──────── Document
But I'm still me, and sometimes, as with all visual artists, I think, I like to do self-portraits. What's interesting is what the self-portrait reveals. I spend a lot of time analyzing myself, and the world in general (read, sitting in traffic). What I find in the self-portrait tells me some great things about myself that I don't find by just thinking.

When I do these I set-up the camera and the lights, do some testing and go. And when I say "Go" I mean "Go". Have the camera take a new photo every two seconds for 50 continuous frames, maybe more. It's not enough time to think, just act, just release. And that's the key, sometimes items must be thought out, thought through, but sometimes, just letting go, and flying, feeling, says everything that needs to be said. Thought gets in the way of feeling some days.

So apparently, I'm not in all that serious of place, though part of me wonders if I'm also partially in a place where I can't face myself. Only time will tell which of those is true, but currently I prefer the not being in a serious place theory. It feels...good.

This kind of self-examination is also why I love (and for other reasons loathe) the growth of the cell-phone camera. Sure I may do self-portraits, and I may set-up a bunch of stuff to do it, hell, I can, so why not? But people everywhere are taking self-portraits all the time now, so much more than at probably any point in history. And well I may use them partially to self-analyze because I've been taught to, I'm hoping others use them to do the same, even if not so pointedly or seriously as I do.

Nothing wrong with a little more self-reflection in this world. And for me, I'll just enjoy being ridiculous human being.

Wednesday, December 05, 2007

I So Belong in Journalism

I suggested that I write a story about the Mitchell Elementary School Science Fair. This was also so I could lock the time into my schedule and be a judge, because on my list of "Dreams I've had since I was twelve" being a science fair judge was still not checked off.

So yesterday I went and did the judging. I grinned the whole way home. A grin the size of Jersey.

All I had to do was write the story.

Now, I started this blog, and continue this blog to help me develop a better writing style, something more, "Me". And I think it's helping in that goal. I think I also need to write more story style bits now.
────────────────
In the blog post on self-portraits, how often is the camera set to take a new photo?
──────── Material provided
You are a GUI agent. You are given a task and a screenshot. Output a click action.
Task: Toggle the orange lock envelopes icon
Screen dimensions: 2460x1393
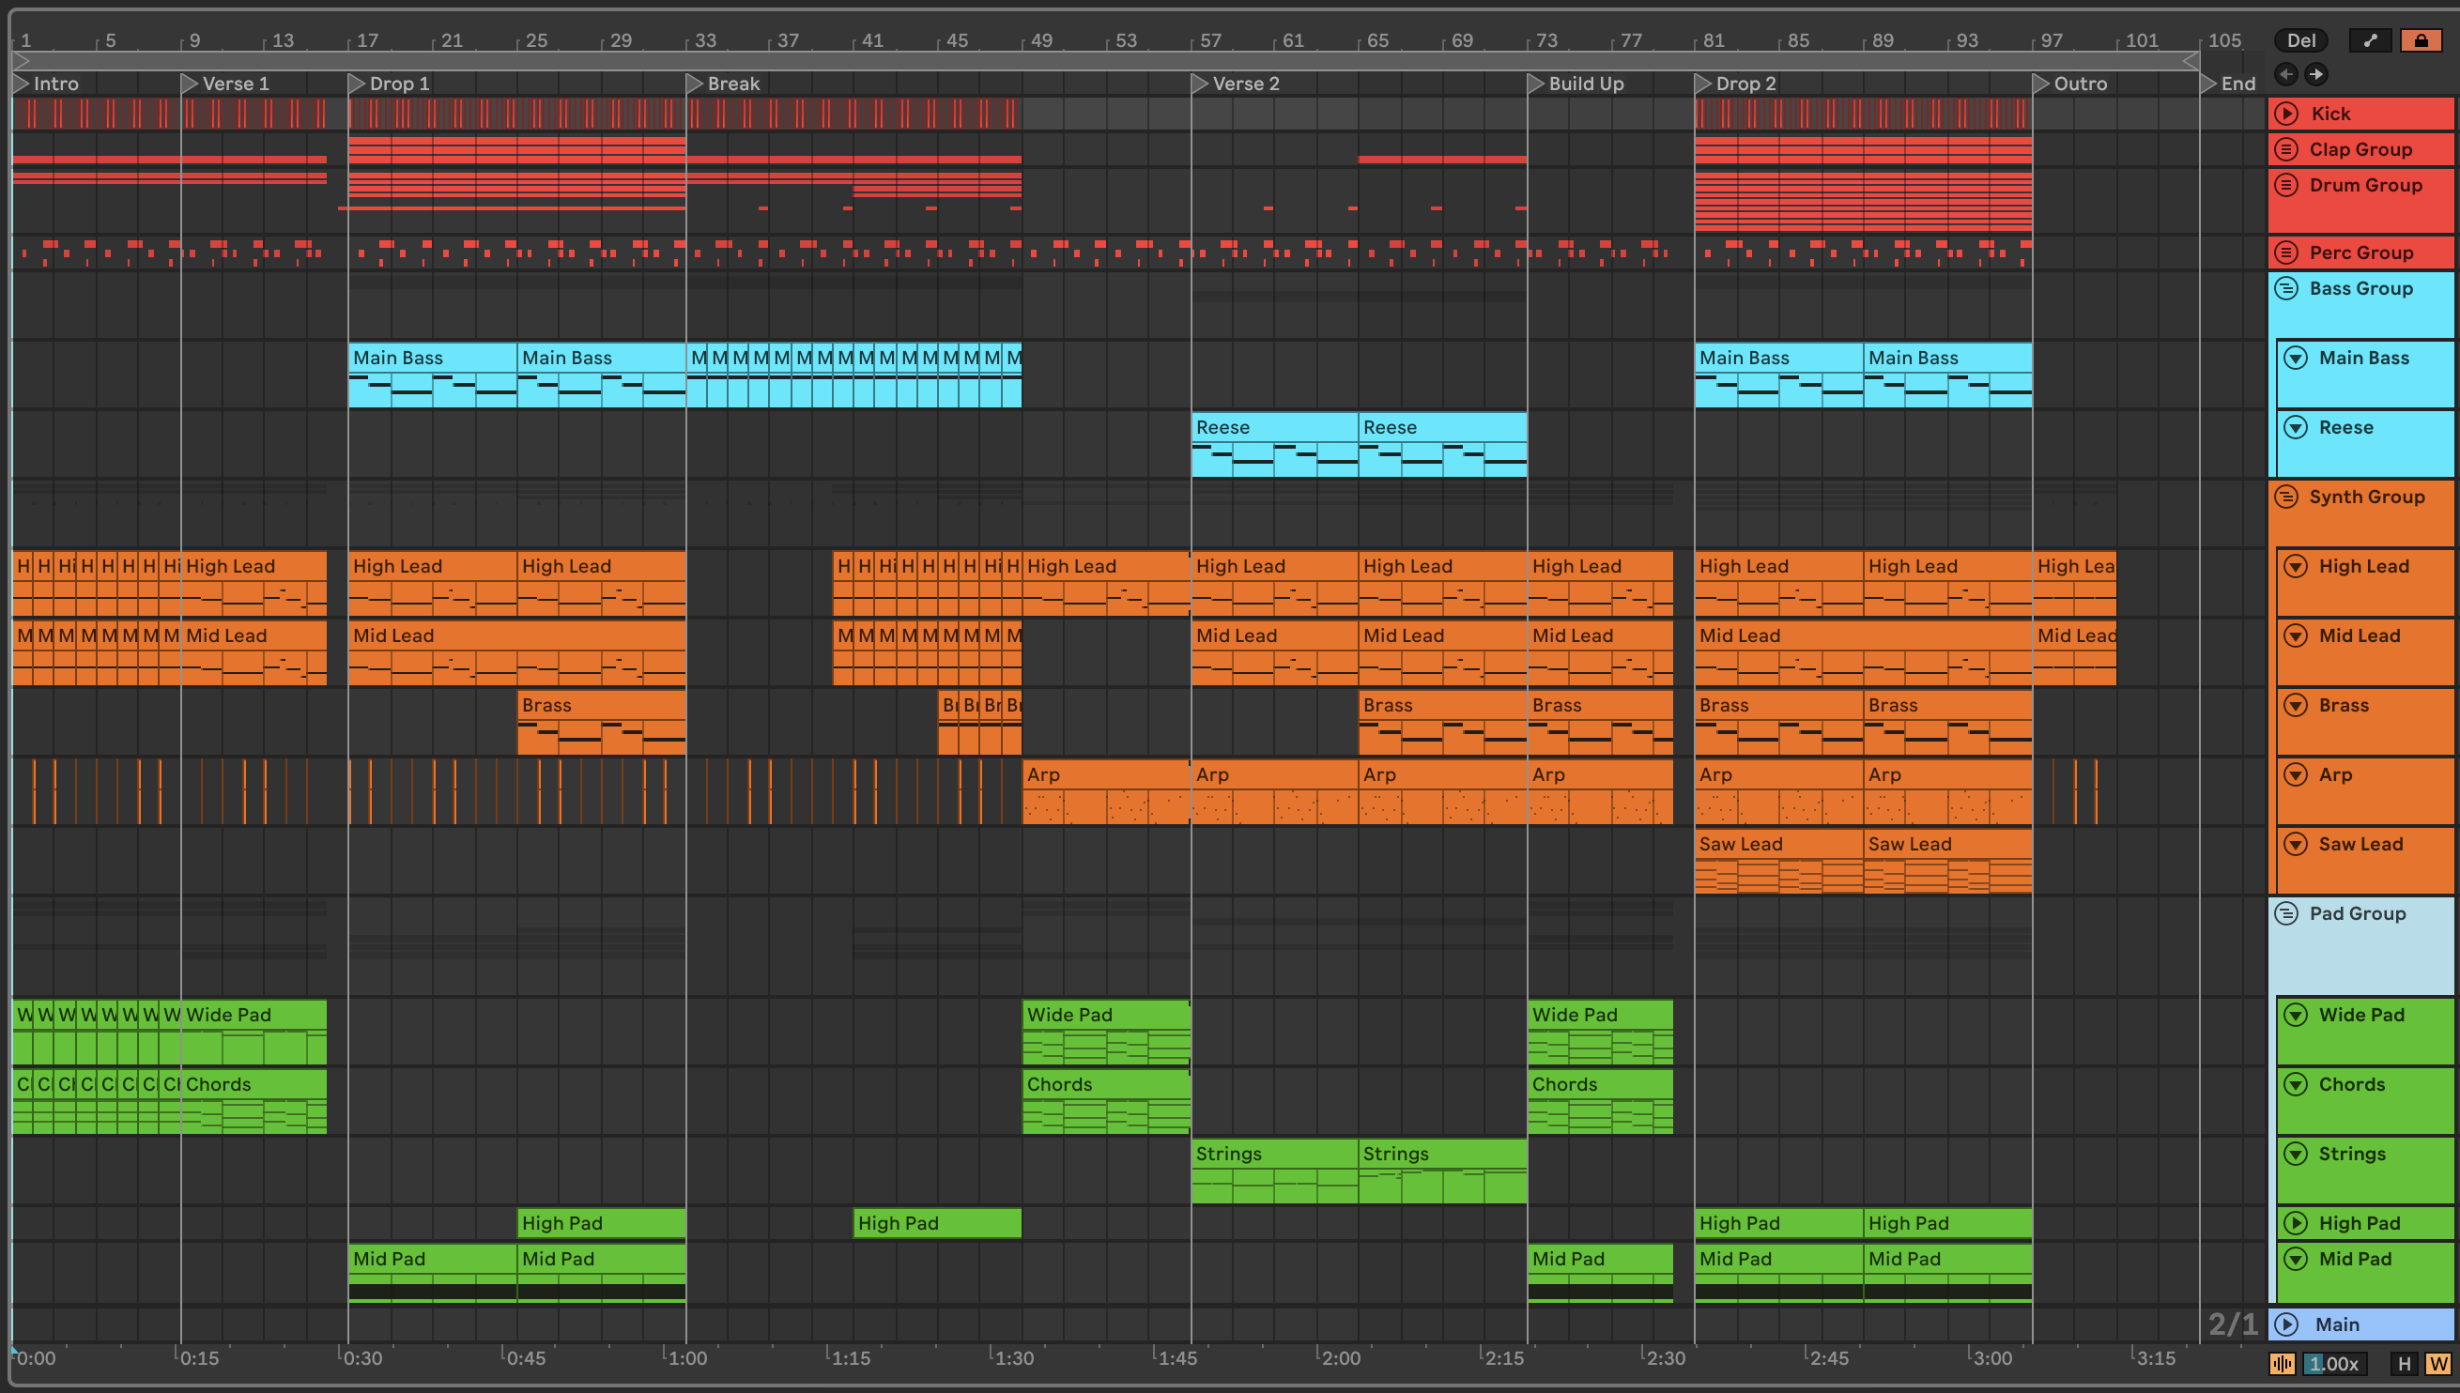tap(2420, 40)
────────────────
_Exercise response_:
Every two seconds.